Set down each entry as it stands. Skip the pictures.

"""

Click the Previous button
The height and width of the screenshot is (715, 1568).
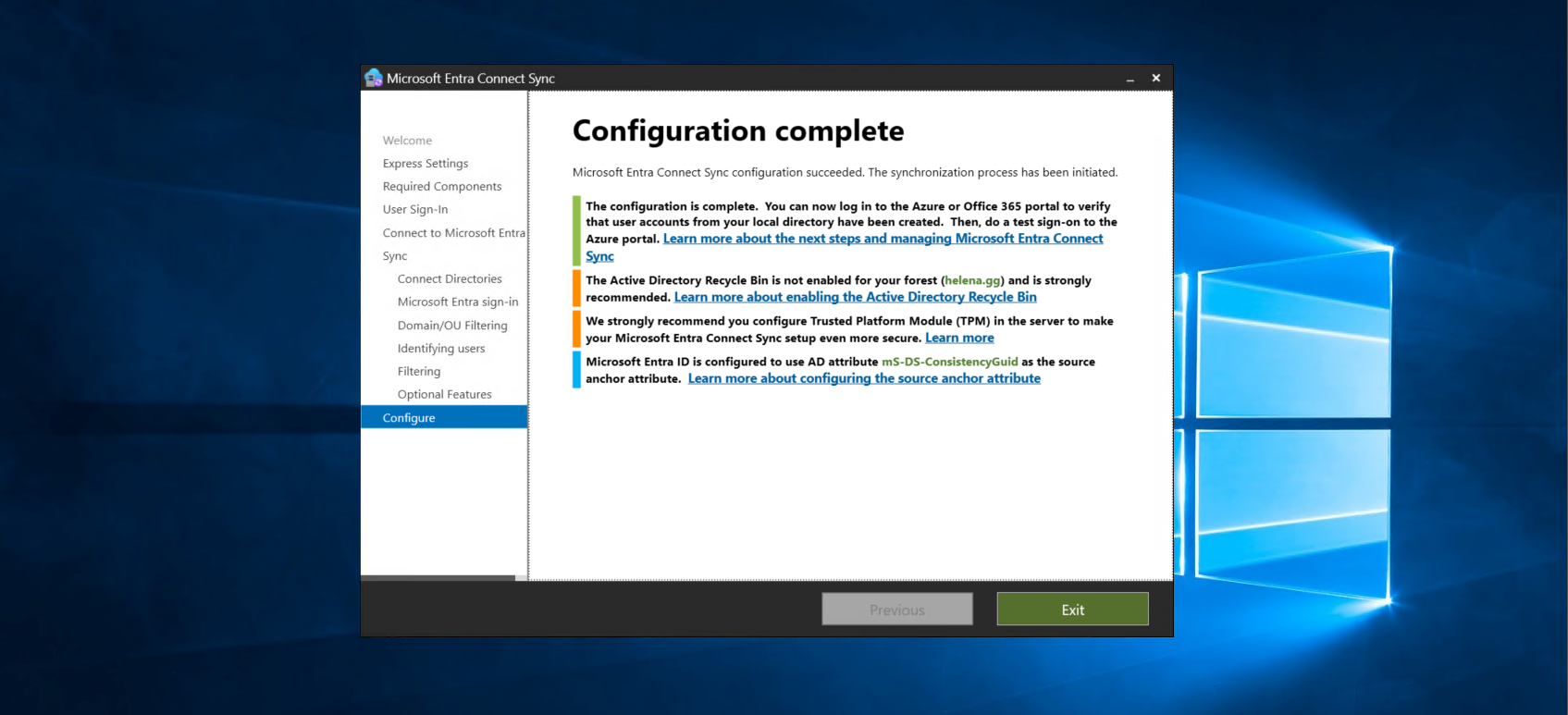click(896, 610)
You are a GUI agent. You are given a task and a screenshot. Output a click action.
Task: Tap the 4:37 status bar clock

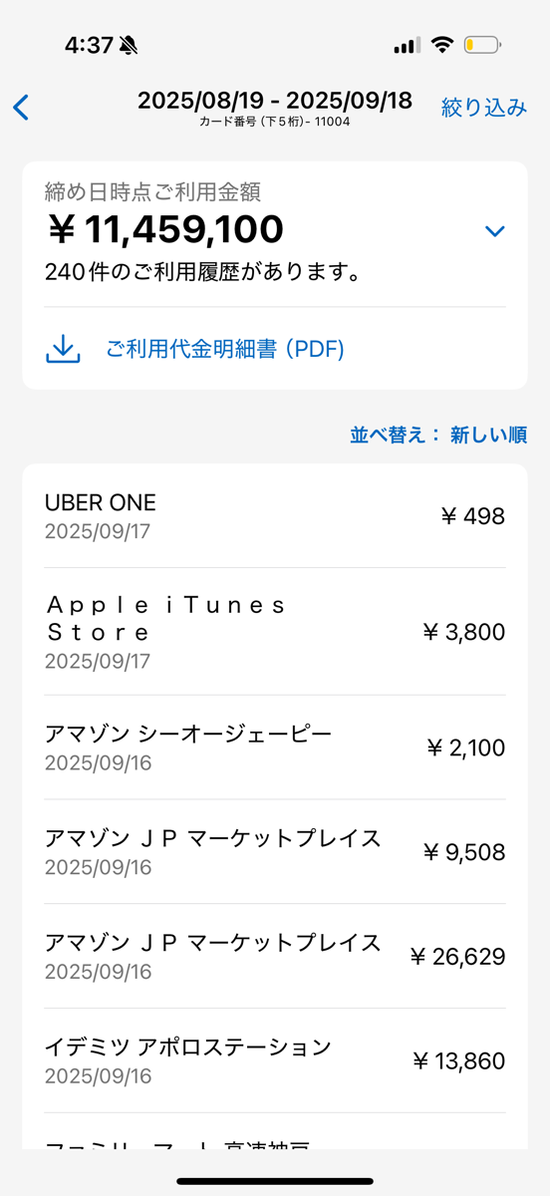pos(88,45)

"""

▸ Problem solution
Click the Previous button
The height and width of the screenshot is (715, 1568).
click(896, 610)
You are a GUI agent. You are given a task and a screenshot. Output a click action.
Task: Tap the 4:37 status bar clock

pos(88,45)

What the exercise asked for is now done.